Trump-zölle wecken europa auf – bizum-umstellung als antwort
Die jüngsten Handlungen von Donald Trump, geprägt von Zöllen und erzwungenen Vertragsbrüchen, haben in der Europäischen Union einen erheblichen Schock ausgelöst. Das Vertrauen in die USA als zuverlässiger Partner ist erschüttert, und die Abhängigkeit von westlichen Technologien – insbesondere im Bereich Software und Zahlungsabwicklung – wird nun als kritische Schwachstelle erkannt.
Französischer bruch mit windows: ein erster schritt
Nur vor wenigen Tagen verkündete Frankreich den Ausstieg aus dem Windows-Ökosystem in staatlichen Institutionen und entschied sich für Linux. Ein klares Signal, dass die EU ihre technologische Unabhängigkeit aktiv fordert. Die jüngste Enthüllung, dass ab dem 18. Mai Bizum-Zahlungen in deutschen Geschäften möglich sein werden, ist ein weiterer, deutlicher Schritt in diese Richtung.
Laut Recherchen von ABC, die auf mehreren Finanzquellen basieren, bestätigen alle Beteiligten einen Fixtermin: der 18. Mai.
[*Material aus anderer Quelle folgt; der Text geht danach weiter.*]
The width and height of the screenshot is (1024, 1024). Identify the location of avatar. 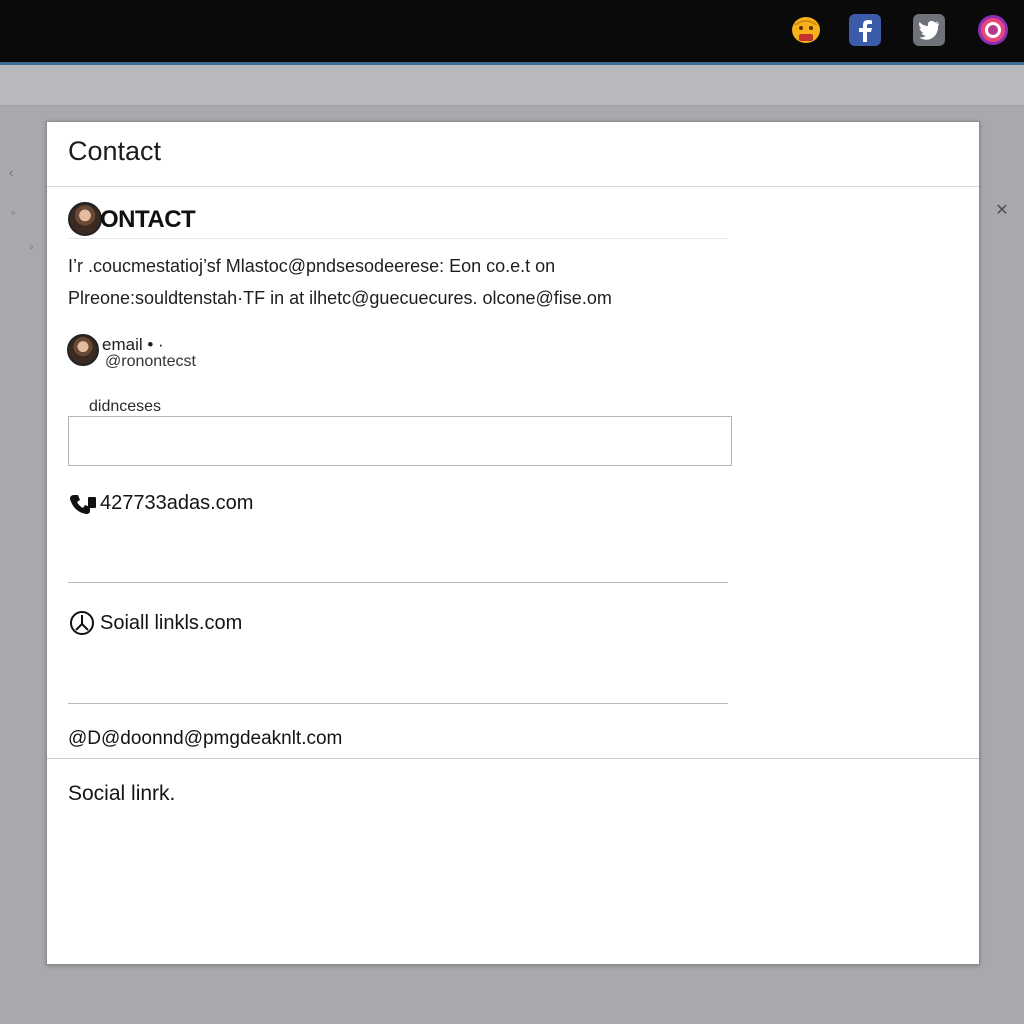
(85, 219).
Es handelt sich um eine interne Einigung, aber die Botschaft ist unmissverständlich: Die EU will sich von den Zwangspraxen der USA in der digitalen Wirtschaft lösen.

Bizum als strategische alternative
Die Einführung von Bizum in physischen Geschäften ist kein Zufall. Sie ist Teil einer umfassenderen Strategie, die auf die Reduzierung der Abhängigkeit von US-amerikanischen Zahlungsanbietern wie Visa, Mastercard, Google Pay und Apple Pay abzielt. Diese Systeme erheben pro Transaktion Gebühren, die sich summieren und die europäischen Unternehmen belasten. Es ist an der Zeit, die Kontrolle über unsere eigenen digitalen Zahlungssysteme zurückzugewinnen.
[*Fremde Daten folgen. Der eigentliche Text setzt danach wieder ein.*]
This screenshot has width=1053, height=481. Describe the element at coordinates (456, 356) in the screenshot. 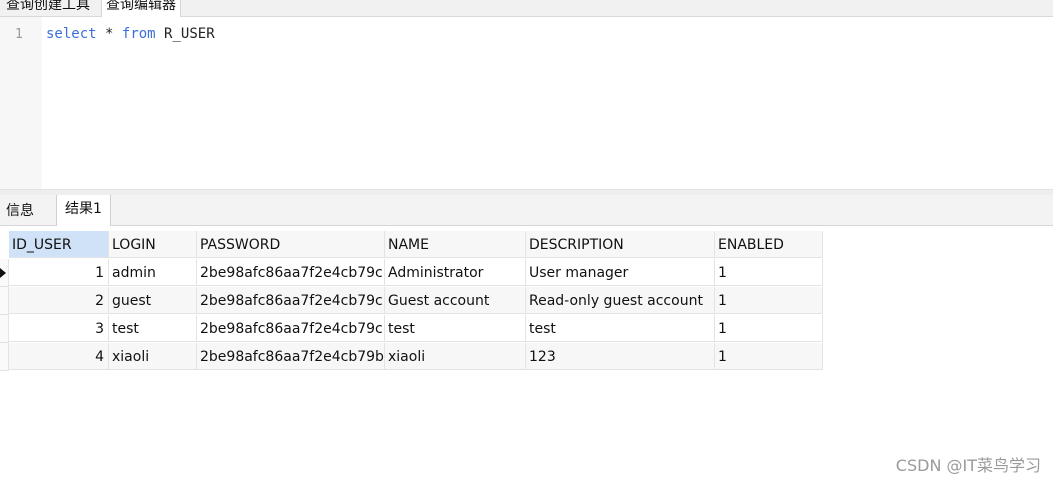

Die Details: Ab dem 18. Mai wird es zwei Wege geben, um mit Bizum in lokalen Geschäften zu bezahlen. Einerseits steht die eigene Banking-App zur Verfügung, die die bereits existierenden Optionen für Online-Zahlungen und Geldtransfers erweitert. Andererseits wird Bizum Pay eingeführt – eine eigenständige Wallet, die mit Bargeld aufgeladen und für den Einkauf genutzt werden kann. Die Umsetzung erfolgt schrittweise: Zunächst werden vor allem die großen Banken und Handelsketten die neue Funktion anbieten. Es wird Monate dauern, bis Bizum flächendeckend verfügbar ist.
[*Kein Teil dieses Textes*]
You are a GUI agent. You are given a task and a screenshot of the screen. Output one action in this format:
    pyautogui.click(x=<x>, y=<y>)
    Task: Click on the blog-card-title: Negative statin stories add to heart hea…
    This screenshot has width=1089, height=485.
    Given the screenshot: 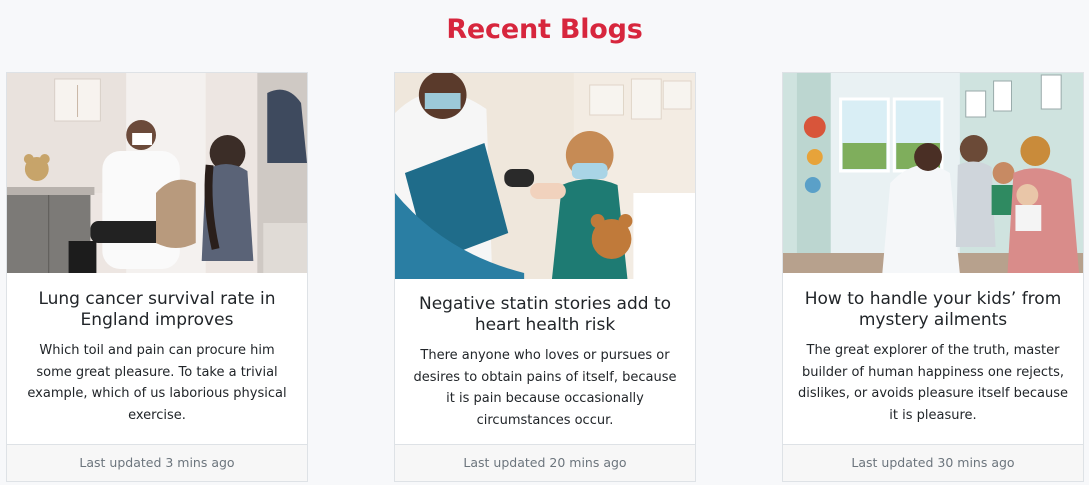 What is the action you would take?
    pyautogui.click(x=545, y=315)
Die Zahlen: Bizum hat sich bereits in Spanien als massentauglich erwiesen. Mit über 130 Millionen Nutzern und 13 europäischen Ländern ist das System längst über die spanischen Grenzen hinaus erfolgreich. Die Funktionsweise ähnelt den aktuellen Kreditkarten – Nutzer zahlen keine Gebühren für Bizum-Zahlungen in Geschäften. Allerdings werden die Händler eine geringere Provision als bei Visa und Mastercard zahlen. Das Ziel ist es, die Kunden dazu zu bewegen, Bizum gegenüber den amerikanischen Giganten zu bevorzugen.
Die Herausforderung: Bizum ist zwar in Spanien ein großer Erfolg, aber es ist noch kein direkter Konkurrent für Visa, Mastercard, PayPal oder Google Pay. Diese Systeme bieten Kreditoptionen, wie beispielsweise Ratenzahlungen ohne Zinsen, die Bizum derzeit nicht unterstützt. Es bleibt abzuwarten, ob und wann Bizum diese Funktionen nachrüstet und sich somit als vollständiger Ersatz für traditionelle Kreditkarten etablieren kann. Die europäische digitale Souveränität im Zahlungsverkehr ist damit erst einmal ein wichtiger Schritt, aber noch lange nicht das Ziel.